Social is the solution. People have always looked to their networks for trusted recommendations, but now this old-school practice has met the digital age as consumers look to their online social networks for product suggestions.

Companies can use social platforms to spread the word and build their brands, while capitalizing on accessible platforms like YouTube to generate buzz. For example, Dollar Shave Club led a master class in social with their hilarious 2012 YouTube video introducing their brand: “our blades are f**king great.”

Just six hours after release, their entire inventory sold out and the video has gone on to garner over 4.75 million views. When done well, social is an effective (and inexpensive) way to connect directly with consumers to create accessible, and sought-after, brands.

3. Digital first. Brick-and-mortar retailers used to be paranoid about people coming into their stores and then finding cheaper things online. Now people are doing online research and using retail stores as showrooms. The digital influence has flipped the script.

Smart companies are using digital to create a brand, and a brand experience, rather than push products. For example, look at a company like Casper, which doesn’t promote itself as merely a mattress company, but rather a digital-first brand focused around the concept of sleep.

4. Subscriptions. The CPG industry is made up of products that people are always going to need, and that frequently need to be replaced. You know what this sounds like? An industry ready to be subscriptionized!

A subscription model isn’t just about the recurring revenue derived from repeat purchases; it’s a key to developing ongoing relationships. When your consumer becomes a subscriber, that establishes a relationship — and that foundation is one that businesses can build on and monetize.

5. Niche focus. We’ve seen CPG leaders cutting smaller brands and not seeking out new brands as they instead focus their efforts on a small number of core brands. For example, P&G announced last year that they were planning on divesting about 100 “non-core” brands in favor of honing their focus on 70 choice brands.

6. In-store technology. As consumers demand ever-improved shopping experiences (and the best deals), many retailers are looking to technology to enhance the consumer experience. This includes more prosaic options like price-checking stands, but it’s also transformative technology like Sephora’s Fragrance IQ, an interactive kiosk that uses tech to provide consumers with customized fragrance recommendations. And it’s also beacon technology: hardware that sends push notifications to targeted consumers. This means that RiteAid can send you discount coupons as soon as you enter the store.
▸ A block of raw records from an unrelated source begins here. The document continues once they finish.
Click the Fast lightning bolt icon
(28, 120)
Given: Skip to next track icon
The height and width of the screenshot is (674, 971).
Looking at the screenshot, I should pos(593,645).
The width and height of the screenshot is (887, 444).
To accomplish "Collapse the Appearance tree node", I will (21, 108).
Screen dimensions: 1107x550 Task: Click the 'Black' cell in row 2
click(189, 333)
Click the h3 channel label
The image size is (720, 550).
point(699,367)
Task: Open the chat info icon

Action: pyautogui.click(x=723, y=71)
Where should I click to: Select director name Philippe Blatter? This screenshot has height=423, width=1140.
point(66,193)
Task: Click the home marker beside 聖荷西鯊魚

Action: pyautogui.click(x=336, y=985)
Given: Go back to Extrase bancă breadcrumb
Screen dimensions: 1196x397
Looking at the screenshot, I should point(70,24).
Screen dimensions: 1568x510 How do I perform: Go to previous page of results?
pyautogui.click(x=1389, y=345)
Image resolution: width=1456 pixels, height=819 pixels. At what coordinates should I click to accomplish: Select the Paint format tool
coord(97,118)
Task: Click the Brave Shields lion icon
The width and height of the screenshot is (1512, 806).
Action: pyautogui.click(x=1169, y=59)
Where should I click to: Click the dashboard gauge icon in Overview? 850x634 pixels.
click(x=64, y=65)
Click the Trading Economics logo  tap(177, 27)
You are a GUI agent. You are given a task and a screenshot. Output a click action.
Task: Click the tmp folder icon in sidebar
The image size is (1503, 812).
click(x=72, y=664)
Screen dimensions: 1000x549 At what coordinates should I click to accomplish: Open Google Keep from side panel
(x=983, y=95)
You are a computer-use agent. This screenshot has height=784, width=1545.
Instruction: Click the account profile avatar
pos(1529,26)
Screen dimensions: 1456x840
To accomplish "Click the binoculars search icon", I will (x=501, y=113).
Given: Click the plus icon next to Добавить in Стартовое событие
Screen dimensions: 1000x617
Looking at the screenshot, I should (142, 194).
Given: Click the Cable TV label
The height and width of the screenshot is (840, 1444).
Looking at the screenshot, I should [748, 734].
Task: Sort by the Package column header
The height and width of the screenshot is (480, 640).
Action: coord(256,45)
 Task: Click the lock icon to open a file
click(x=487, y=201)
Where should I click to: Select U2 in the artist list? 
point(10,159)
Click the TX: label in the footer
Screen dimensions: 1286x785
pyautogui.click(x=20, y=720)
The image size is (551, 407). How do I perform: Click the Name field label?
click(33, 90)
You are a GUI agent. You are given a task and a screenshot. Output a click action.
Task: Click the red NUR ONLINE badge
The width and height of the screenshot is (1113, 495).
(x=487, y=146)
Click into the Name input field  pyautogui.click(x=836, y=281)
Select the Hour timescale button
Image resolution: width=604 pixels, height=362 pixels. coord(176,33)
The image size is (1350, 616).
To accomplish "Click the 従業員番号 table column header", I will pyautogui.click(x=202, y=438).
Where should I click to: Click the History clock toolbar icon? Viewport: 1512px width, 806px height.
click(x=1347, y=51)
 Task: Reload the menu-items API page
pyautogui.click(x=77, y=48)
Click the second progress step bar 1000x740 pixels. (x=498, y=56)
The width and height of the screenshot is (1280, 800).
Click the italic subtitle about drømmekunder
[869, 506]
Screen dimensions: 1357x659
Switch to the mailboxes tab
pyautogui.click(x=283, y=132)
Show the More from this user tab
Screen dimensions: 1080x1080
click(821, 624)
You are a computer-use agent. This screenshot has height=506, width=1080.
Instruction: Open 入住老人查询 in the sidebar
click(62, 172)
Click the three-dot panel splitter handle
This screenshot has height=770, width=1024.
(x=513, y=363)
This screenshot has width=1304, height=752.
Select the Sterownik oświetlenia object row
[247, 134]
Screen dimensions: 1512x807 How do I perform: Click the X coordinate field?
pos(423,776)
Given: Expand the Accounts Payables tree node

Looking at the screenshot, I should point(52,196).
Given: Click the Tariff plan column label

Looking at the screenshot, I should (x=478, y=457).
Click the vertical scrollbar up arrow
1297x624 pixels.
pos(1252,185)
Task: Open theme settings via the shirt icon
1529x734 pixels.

7. Internet of Things. We’re just starting to see the potential of IoT, but already we can see that it poses a huge opportunity for CPG companies. As connected devices become more popular, they’re going to completely cut out the middleman, with washing machines ordering more detergent when they’re running low, or refrigerators placing a milk order.

In short, consumers have changed — and the consumer packaged goods industry needs to respond. The leading CPG Goliaths may not yet be fearing the advancing Davids, but they should be watching. The share shift to these direct-to-consumer brands is gaining momentum, and these upstart brands are collectively leading a movement.

If the CPG giants can ride the wave of digital transformation and adapt to the Subscription Economy, they will continue to drive growth while putting the “Consumer” back into “Consumer Packaged Goods.”